Given information:
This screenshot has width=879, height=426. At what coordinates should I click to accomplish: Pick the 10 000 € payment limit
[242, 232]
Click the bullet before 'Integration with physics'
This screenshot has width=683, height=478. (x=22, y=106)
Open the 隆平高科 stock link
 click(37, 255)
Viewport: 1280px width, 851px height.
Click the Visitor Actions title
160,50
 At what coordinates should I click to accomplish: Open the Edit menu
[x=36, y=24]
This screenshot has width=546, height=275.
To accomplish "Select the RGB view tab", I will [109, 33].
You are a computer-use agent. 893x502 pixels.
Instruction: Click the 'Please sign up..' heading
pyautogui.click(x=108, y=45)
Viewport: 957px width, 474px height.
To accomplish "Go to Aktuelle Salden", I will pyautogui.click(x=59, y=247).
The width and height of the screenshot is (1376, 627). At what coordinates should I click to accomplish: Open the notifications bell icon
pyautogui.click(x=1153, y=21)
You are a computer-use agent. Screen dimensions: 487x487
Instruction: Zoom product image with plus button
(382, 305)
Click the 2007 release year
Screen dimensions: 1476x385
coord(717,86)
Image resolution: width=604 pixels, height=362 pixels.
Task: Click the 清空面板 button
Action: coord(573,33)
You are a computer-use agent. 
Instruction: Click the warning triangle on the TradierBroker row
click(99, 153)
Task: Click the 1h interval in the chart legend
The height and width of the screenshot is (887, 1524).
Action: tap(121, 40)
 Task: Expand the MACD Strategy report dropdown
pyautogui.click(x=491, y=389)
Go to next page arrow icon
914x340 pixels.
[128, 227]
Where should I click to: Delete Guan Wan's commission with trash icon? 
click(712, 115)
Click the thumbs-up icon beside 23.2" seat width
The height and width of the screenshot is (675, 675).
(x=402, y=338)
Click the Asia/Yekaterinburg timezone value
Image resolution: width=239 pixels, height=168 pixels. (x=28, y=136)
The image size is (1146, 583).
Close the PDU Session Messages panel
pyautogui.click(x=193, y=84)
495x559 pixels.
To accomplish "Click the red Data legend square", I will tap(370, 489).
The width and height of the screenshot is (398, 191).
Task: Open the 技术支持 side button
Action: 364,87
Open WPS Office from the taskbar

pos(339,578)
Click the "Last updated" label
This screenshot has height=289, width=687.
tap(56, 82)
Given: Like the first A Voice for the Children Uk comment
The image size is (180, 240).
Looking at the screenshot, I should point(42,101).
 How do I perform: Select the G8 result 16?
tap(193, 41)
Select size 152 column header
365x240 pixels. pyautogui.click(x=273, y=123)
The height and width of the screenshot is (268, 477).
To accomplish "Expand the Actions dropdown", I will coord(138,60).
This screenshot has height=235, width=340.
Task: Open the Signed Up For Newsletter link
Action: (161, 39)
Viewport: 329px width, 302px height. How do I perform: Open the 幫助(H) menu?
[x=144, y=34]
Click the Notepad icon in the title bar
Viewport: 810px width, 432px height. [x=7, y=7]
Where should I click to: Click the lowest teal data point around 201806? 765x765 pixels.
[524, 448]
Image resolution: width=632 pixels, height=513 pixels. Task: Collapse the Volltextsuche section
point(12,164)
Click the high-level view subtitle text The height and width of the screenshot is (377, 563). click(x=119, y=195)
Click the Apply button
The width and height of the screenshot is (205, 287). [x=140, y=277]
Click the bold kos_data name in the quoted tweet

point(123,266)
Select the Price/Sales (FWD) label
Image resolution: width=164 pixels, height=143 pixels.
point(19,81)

Description of the task:
After locating the line with "Click the Apply button", please repeat it and every line after it exactly, through the end of the data above.

Task output:
Click the Apply button
The width and height of the screenshot is (205, 287). [x=140, y=277]
Click the bold kos_data name in the quoted tweet

point(123,266)
Select the Price/Sales (FWD) label
Image resolution: width=164 pixels, height=143 pixels.
point(19,81)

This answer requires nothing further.